Overview of the challenge to overcome
To start experimenting with the aggregation of refereed preprints produced by various peer review platforms handling author-driven preprint submissions, including Review Commons and eLife’s Preprint Reviews, and integrating the peer reviews and their summaries next to preprints, we have built the experimental platform Early Evidence Base (EEB, https://eeb.embo.org). EEB explores how human curation, through peer review, could be combined with machine curation, through text mining, to aggregate and filter refereed preprints. We intend to use this platform as a sandbox to experiment with various implementations and learn how to improve readers’ user experience when searching and interacting with refereed preprints.
Reviews are typically semi-structured with no universally applied format.
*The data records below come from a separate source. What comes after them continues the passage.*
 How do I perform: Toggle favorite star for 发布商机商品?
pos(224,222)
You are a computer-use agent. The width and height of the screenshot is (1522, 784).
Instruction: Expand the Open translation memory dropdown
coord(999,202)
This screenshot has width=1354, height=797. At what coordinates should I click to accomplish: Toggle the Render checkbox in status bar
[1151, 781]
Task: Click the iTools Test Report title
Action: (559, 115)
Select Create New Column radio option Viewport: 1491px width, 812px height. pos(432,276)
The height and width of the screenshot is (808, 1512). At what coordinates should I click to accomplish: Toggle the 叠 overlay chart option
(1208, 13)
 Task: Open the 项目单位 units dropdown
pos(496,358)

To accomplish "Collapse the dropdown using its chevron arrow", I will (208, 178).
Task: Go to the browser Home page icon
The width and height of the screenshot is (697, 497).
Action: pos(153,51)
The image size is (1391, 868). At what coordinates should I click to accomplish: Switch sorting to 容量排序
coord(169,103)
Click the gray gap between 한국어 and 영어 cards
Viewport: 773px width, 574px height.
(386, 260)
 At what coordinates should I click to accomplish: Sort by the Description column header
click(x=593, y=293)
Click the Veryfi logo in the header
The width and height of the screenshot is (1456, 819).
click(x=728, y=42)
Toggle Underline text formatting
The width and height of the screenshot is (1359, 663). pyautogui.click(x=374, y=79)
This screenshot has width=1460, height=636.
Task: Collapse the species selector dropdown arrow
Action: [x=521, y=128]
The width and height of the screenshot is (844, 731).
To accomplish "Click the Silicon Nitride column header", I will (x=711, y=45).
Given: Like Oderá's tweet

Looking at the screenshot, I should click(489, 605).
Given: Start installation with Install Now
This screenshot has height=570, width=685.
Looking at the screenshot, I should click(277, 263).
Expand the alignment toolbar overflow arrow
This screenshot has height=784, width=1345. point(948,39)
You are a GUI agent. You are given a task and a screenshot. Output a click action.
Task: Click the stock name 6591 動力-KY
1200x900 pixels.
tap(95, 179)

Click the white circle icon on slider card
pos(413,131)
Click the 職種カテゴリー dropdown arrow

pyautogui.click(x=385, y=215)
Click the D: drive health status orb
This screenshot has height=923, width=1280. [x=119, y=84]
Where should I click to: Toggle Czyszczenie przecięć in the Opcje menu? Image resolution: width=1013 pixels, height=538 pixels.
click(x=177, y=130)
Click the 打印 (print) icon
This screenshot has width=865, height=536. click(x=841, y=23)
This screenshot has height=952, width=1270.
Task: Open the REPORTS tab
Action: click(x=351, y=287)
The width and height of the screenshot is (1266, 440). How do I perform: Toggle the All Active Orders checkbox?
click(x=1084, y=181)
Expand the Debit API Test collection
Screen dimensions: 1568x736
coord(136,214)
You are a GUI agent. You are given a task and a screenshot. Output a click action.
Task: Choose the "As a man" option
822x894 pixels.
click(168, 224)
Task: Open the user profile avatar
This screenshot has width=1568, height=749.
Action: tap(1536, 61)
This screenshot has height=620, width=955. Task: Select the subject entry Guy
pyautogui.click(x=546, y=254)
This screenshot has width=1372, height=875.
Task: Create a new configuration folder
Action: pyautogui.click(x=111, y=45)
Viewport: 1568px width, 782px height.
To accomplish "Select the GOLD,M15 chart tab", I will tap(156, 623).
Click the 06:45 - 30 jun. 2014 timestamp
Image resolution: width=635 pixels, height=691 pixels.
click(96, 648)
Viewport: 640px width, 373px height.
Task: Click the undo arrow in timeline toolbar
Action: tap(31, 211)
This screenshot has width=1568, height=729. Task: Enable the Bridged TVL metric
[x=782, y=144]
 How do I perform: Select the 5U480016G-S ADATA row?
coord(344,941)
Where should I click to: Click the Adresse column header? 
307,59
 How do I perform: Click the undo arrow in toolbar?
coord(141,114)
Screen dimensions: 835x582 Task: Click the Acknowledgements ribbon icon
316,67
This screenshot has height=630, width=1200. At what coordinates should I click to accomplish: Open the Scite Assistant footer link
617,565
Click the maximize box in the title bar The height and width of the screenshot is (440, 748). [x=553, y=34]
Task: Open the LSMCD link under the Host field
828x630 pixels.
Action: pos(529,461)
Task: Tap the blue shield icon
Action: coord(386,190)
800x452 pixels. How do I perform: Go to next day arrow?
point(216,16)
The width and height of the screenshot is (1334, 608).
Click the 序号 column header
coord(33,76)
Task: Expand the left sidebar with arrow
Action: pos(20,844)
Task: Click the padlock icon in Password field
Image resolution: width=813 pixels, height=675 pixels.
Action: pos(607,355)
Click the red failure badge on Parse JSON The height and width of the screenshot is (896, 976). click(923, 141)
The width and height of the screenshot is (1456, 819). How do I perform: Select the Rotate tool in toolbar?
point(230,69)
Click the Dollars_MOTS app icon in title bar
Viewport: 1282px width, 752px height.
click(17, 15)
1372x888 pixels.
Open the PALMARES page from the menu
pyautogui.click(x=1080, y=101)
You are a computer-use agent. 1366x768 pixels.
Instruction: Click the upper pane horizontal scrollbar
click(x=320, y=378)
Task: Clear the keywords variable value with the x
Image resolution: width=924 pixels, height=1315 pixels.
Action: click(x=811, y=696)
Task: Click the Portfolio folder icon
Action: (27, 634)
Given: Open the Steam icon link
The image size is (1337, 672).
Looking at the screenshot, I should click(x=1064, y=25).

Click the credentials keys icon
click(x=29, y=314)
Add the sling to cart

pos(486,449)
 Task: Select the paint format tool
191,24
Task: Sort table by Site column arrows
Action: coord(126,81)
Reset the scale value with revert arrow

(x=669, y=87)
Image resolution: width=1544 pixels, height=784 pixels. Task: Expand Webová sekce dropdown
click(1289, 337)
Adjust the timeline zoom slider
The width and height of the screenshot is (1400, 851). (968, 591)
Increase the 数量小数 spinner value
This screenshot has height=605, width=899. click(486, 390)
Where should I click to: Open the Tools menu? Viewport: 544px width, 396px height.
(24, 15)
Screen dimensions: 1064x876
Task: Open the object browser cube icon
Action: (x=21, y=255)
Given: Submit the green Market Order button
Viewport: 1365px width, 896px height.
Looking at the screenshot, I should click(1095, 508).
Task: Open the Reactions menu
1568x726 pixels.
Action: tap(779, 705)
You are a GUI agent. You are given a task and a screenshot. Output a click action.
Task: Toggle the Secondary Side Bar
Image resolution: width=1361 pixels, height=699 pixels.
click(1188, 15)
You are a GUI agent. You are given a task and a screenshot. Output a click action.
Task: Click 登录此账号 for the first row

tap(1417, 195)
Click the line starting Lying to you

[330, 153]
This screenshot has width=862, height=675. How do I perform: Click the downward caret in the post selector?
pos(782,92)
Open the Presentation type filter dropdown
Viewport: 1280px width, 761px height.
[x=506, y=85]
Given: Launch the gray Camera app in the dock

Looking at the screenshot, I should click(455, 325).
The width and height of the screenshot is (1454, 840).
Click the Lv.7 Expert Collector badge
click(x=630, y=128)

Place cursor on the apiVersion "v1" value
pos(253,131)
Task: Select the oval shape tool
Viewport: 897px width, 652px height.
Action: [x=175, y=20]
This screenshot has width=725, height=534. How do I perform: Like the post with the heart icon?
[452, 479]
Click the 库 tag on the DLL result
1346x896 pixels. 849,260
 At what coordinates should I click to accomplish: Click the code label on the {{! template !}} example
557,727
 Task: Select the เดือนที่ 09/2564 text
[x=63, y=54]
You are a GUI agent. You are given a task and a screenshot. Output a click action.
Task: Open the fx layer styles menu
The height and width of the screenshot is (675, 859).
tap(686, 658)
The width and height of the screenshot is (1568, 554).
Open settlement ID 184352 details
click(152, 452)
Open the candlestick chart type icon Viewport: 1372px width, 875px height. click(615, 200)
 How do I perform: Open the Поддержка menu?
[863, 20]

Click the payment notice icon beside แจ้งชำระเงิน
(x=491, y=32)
The challenge is to identify conserved structural and semantic patterns that can be extracted as salient features that help readers finding, filtering and understanding preprints.
In terms of user interface and user experience, the challenge is to present the content of peer reviews in compact but informative way. An additional challenge is to cater both for expert and non-expert readers.
The ideal outcome or output of the project
Demonstration of the impact of exposing key features and attributes from referee reports on readers’ engagement with refereed preprints.
Description of the intervention
The scope of this project would a priori be restricted to preprint linked to formal in-depth reviews, typically organized within an author-driven submission process.
- Prioritization of features to extract from peer reviews based on user survey and user testing.
- Development of tools to capture or extract some of the features identified in #1.
- Implementation of feasible solutions developed in #2.
- Testing and evaluating implementations.
Plan for monitoring project outcome
- Identification of feasible feature extractions strategies.
- Benchmarking of feature extractions.Beta-testing, AB testing of various implementations and analysis on the impact on traffic, search and attention.
What’s needed for success
Additional technology development
- Additional preprint review services should be integrated to the EEB site to provide a broader diversity of refereed preprints and referee reports.
- Training and benchmarking sets should be assembled for machine learning by labelling relevant sections and statements in referee reports.
- AI tools should be developed to parse, summarize and classify features extracted from referee reports.
Feedback, beta testing, collaboration, endorsement
- Collaboration with review services to enable integration and access to the content of referee reports and survey various audiences.
- Public UI/Ux recommendations based on user surveys/testing.
- Beta-testing of display and rendering solutions.
- Open source release of machine learning models and extraction tools.
Funding
- User survey and testing: UI/Ux specialist
- Feature extraction: machine learning specialist
- Display and rendering: web developer.